Edit: its the 11th jan not feb lol!


----------



## momentofmadness (Jul 19, 2008)

I think I would consider going to the vets now and having her done and kits aborted im afraid.... 

But that is just my opinion..


----------



## kiara (Jun 2, 2009)

My lil Babies said:


> Looking at those pictures i think she does look pregnant. Good luck with her birth





celicababe1986 said:


> What a lovely looking cat! I think she looks pregnant in those pics. best of luck!


Thanks 



GeordieBabe said:


> what a gorgeous cat,surprised you could find her in the snow  j\k
> now my daughters cat looked about the same size as your cat when pregnant then some days she didn't look pregnant so she thought nothing of it, one day she was stroking Meg then felt kittens move,following week Meg had 2 kittens sadly both still born  nothing she could do, now i'm NOT saying this will happen to yours just preparing you as it does happen...........i do hope she has some lovely kittens and everything is fine,but do keep her in after kittens come as she can get pregnant straight away


Thanks, luckily i have had 2 litters of kittens before so i know what to expect. 



Taylorbaby said:


> Should she had had them by now? I think she also looks small about 5-weekish, I wonder who she mated with / how many, what colour they will be?
> daughter needs a smacked bum!
> 
> Get in good quality food, get a good vet behind you, strt prepareing for birth, birthing items etc, read up as much as you can!!!!


Yea, I think if the vet had missed she would of done, or would be due any day, which I don't think she is. I know she had a litter before I had had her, she had 4 kittens, 1 white, 1 black & 2 blk/white. there are quite a few toms round here most of them are blk/white but 2 of them are tabby. iv put her on a good food already.

Thanks


----------



## kiara (Jun 2, 2009)

momentofmadness said:


> I think I would consider going to the vets now and having her done and kits aborted im afraid....
> 
> But that is just my opinion..


Thanks for your opinion but that's not an option. x


----------



## Aurelia (Apr 29, 2010)

11th January is still 5 days away.

Why is it not an option? Have you not brought enough crossbred animals in to the world already?

I realise that might get a few peoples backs up, but seriously ... how many accidental pregnancies can one person excuse?


----------



## kiara (Jun 2, 2009)

Aurelia said:


> 11th January is still 5 days away.
> 
> Why is it not an option? Have you not brought enough crossbred animals in to the world already?
> 
> *I realise that might get a few peoples backs up, but seriously ... how many accidental pregnancies can one person excuse?*


It is not something I agree with, that's just my opinion.

I do not regret any of the animals I have bought into this world.

in bold = if this is aimed at me when were the other accidental pregnancies?? :confused1:


----------



## Aurelia (Apr 29, 2010)

Firstly, to answer your question I had a look at your post history so I could be accurate. While doing so I noticed you claim to be a fosterer for your local rescue? 
Anyway ... From what I've seen just checking a couple of pages you've previously breed at least one other moggie (by accident) and have purposefully bred your cross breed dogs ... which looks planned, and you even claim to of health tested.

I just don't get it I suppose. How can you work for a rescue centre, yet willing let your animals reproduce instead of being sensible about it? It's just a bit hypocritical to me.
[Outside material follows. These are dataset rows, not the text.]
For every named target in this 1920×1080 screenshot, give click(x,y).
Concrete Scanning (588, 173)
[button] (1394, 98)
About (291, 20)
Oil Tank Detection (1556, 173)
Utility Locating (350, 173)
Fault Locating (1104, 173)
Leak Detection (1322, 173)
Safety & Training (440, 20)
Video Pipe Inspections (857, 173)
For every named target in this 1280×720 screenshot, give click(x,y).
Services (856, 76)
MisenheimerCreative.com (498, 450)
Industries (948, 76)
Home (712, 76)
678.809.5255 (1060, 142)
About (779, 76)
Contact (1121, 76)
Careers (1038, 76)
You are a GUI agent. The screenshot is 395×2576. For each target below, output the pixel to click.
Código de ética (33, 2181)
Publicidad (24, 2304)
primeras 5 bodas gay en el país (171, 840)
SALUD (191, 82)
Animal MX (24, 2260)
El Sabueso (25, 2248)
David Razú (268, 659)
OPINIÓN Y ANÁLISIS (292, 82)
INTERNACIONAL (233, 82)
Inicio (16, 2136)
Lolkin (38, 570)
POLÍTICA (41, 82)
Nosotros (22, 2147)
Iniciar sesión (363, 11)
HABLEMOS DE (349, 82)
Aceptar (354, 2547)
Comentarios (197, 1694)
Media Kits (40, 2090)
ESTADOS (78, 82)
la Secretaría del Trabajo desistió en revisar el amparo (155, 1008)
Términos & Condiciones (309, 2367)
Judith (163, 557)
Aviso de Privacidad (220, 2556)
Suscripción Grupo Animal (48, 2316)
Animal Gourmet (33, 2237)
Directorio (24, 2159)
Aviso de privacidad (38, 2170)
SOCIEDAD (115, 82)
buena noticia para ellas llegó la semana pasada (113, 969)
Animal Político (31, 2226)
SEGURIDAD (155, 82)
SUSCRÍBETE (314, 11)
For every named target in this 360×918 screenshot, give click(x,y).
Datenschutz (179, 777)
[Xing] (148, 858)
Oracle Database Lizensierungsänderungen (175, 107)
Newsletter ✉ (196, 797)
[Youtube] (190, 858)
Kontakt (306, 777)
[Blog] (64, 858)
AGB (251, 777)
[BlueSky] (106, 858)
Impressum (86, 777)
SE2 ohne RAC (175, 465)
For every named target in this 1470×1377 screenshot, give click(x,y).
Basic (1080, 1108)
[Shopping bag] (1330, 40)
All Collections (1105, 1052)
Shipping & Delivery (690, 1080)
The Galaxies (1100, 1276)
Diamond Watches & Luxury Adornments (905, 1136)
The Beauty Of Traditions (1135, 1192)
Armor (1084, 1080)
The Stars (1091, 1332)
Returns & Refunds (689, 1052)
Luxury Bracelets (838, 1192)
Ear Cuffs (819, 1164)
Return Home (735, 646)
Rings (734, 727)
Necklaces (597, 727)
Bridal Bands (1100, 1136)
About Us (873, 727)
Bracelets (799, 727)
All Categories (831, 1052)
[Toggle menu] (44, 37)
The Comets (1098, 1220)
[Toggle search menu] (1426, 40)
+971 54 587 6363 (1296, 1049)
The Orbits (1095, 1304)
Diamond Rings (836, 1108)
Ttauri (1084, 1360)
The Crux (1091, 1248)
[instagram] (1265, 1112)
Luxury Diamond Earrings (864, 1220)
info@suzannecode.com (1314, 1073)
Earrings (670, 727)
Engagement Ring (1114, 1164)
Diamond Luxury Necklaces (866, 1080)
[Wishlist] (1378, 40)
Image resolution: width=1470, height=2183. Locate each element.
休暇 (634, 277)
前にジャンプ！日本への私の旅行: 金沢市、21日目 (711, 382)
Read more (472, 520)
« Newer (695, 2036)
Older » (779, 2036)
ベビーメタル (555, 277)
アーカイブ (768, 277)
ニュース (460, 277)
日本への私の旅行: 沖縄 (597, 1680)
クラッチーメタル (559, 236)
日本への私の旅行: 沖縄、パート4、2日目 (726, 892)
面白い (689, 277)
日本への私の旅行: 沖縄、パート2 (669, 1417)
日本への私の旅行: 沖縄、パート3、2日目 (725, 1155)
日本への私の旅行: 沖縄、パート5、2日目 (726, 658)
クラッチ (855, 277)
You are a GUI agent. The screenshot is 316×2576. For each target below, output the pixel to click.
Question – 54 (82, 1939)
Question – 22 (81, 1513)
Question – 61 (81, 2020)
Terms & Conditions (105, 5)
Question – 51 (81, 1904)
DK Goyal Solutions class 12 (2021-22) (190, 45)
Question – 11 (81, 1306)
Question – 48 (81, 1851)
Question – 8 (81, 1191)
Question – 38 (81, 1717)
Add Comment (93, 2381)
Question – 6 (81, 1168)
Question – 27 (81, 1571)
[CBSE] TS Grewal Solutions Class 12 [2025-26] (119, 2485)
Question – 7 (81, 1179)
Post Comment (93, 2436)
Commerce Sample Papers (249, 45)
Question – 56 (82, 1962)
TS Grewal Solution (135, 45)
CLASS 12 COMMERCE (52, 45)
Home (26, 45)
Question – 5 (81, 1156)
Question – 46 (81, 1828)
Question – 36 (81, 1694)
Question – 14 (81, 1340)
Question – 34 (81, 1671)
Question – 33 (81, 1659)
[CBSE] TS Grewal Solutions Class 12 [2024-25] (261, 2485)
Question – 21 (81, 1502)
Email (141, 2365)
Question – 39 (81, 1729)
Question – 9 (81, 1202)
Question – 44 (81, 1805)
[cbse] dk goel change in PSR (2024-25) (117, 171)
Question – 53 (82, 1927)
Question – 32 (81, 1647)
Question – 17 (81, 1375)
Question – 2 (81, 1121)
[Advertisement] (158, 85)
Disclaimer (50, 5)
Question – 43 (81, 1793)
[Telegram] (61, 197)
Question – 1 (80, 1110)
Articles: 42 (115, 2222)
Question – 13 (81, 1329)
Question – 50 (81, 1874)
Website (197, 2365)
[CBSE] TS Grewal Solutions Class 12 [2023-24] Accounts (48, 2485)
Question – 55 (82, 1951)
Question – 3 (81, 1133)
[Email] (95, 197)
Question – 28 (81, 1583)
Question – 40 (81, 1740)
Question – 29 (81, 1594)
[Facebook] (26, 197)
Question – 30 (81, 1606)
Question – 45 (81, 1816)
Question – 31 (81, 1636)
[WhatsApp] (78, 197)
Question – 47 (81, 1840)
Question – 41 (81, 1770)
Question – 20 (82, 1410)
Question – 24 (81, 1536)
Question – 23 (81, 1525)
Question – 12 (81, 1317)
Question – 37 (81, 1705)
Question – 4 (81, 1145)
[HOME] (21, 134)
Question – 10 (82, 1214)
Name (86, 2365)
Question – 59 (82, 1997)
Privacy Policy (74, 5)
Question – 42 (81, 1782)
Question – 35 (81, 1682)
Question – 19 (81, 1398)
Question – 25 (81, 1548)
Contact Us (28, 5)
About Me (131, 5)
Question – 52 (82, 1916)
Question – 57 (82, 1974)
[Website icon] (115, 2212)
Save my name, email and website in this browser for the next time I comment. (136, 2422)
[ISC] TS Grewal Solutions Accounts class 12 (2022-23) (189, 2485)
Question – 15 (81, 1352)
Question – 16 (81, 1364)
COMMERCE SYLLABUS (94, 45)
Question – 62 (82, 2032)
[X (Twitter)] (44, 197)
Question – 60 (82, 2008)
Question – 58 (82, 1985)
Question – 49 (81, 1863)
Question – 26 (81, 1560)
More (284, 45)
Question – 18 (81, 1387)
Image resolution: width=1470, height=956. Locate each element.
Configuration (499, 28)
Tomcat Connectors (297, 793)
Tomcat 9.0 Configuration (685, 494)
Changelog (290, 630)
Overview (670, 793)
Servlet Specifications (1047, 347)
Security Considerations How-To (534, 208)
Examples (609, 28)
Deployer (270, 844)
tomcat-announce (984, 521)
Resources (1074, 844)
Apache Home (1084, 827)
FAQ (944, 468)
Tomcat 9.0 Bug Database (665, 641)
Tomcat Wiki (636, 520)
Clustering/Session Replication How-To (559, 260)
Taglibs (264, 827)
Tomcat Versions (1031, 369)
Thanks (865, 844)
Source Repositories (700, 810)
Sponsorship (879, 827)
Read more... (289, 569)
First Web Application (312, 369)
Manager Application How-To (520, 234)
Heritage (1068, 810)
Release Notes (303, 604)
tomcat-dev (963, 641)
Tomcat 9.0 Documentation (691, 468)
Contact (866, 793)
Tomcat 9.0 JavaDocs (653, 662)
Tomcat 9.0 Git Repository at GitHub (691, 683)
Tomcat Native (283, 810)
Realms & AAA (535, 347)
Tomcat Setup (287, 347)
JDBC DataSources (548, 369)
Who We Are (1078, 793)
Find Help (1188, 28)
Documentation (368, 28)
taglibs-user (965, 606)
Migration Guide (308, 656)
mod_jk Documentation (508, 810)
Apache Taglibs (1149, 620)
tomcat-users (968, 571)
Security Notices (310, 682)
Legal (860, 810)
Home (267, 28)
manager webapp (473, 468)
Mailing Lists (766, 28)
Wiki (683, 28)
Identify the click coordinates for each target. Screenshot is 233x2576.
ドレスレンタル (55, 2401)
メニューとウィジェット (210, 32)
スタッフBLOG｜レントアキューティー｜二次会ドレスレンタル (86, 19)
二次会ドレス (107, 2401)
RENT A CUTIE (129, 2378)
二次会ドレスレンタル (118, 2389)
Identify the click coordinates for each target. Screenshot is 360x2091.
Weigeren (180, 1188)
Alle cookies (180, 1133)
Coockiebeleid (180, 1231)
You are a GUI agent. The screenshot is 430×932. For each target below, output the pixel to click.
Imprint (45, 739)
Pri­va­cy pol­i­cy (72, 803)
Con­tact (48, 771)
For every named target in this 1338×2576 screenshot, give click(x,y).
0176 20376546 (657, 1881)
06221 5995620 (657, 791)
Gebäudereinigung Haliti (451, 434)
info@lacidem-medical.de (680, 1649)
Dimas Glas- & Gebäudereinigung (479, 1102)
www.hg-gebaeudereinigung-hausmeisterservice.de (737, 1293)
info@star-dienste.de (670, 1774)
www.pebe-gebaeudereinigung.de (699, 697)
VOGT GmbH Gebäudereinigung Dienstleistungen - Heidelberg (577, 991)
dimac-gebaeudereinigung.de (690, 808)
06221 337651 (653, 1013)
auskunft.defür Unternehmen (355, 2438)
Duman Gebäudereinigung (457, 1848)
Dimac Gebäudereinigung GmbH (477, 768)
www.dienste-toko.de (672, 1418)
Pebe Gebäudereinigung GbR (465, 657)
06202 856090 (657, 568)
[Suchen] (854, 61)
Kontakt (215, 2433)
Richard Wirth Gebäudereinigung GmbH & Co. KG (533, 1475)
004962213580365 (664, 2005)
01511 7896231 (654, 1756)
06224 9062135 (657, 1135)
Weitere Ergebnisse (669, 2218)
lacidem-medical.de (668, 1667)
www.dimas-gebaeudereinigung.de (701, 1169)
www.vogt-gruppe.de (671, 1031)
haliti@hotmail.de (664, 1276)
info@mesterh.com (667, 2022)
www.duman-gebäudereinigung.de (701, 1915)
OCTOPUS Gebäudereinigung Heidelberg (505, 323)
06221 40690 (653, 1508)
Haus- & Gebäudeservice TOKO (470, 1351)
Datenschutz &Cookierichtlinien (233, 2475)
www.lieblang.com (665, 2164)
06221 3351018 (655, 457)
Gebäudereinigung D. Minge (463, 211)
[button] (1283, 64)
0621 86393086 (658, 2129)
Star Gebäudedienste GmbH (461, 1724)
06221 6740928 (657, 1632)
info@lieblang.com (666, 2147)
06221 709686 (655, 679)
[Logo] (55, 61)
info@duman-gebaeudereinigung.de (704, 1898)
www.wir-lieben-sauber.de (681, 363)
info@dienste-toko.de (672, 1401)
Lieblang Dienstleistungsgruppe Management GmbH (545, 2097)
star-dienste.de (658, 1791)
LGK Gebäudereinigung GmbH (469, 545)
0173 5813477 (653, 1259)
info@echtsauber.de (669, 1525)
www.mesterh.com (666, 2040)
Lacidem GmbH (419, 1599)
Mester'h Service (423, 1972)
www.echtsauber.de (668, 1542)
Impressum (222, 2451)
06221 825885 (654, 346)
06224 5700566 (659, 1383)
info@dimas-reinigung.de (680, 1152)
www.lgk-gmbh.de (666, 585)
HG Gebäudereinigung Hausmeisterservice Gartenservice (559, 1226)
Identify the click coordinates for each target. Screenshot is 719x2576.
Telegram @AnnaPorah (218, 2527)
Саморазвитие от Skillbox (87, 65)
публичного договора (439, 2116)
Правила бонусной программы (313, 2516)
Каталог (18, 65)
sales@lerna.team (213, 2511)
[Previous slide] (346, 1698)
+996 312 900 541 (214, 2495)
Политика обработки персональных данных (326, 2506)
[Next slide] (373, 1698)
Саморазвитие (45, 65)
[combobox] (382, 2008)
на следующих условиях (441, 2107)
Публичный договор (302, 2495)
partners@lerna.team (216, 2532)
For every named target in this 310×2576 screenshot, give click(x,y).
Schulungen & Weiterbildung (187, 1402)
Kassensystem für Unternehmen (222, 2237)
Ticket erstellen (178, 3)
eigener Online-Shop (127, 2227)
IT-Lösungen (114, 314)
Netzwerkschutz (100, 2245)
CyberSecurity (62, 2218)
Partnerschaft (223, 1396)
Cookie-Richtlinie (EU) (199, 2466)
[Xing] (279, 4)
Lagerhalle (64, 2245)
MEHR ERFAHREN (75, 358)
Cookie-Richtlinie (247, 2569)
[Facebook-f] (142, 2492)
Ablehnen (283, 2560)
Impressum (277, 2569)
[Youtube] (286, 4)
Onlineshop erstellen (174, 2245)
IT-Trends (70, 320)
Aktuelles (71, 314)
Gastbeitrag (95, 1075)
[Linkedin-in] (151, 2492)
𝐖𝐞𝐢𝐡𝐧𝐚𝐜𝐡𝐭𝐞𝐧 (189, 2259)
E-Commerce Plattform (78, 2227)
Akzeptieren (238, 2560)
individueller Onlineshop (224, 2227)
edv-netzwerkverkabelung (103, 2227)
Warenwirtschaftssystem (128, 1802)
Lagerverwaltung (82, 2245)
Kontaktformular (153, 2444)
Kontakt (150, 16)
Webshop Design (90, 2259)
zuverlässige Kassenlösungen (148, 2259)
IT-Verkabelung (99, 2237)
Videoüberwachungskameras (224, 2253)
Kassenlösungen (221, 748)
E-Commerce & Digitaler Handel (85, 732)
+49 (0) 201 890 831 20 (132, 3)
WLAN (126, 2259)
But it is just my opinion which I'm sure you'll ignore, and no doubt the fluffies will be along any moment and tell me how mean I'm being


----------



## kiara (Jun 2, 2009)

Aurelia said:


> Firstly, to answer your question I had a look at your post history so I could be accurate. While doing so I noticed you claim to be a fosterer for your local rescue?
> Anyway ... From what I've seen just checking a couple of pages you've previously breed at least one other moggie (by accident) and have purposefully bred your cross breed dogs ... which looks planned, and you even claim to of health tested.
> 
> I just don't get it I suppose. How can you work for a rescue centre, yet willing let your animals reproduce instead of being sensible about it? It's just a bit hypocritical to me.
> ...


Aurelia, I am going to be frank with you, as you have been with me, for a start I suggest you go back and re read my past posts! not once did I say that it was an accident when I bred my tortie moggie, can I add that this is the only other cat I have bred but have done so twice! she is healthy and I wanted to breed her, I done everything by the book and still to this day I have her off spring, all bar 2 which 1 my sister has got and 1 is with my cousin. I am not one for pure breeds and not all rescues will allow you to adopt with young children/having bull breed dogs. I made sure they were all neutered so they couldn't reproduce with siblings/mother/father! they are all healthy, loved, well looked after, happy, have everything they could need or want.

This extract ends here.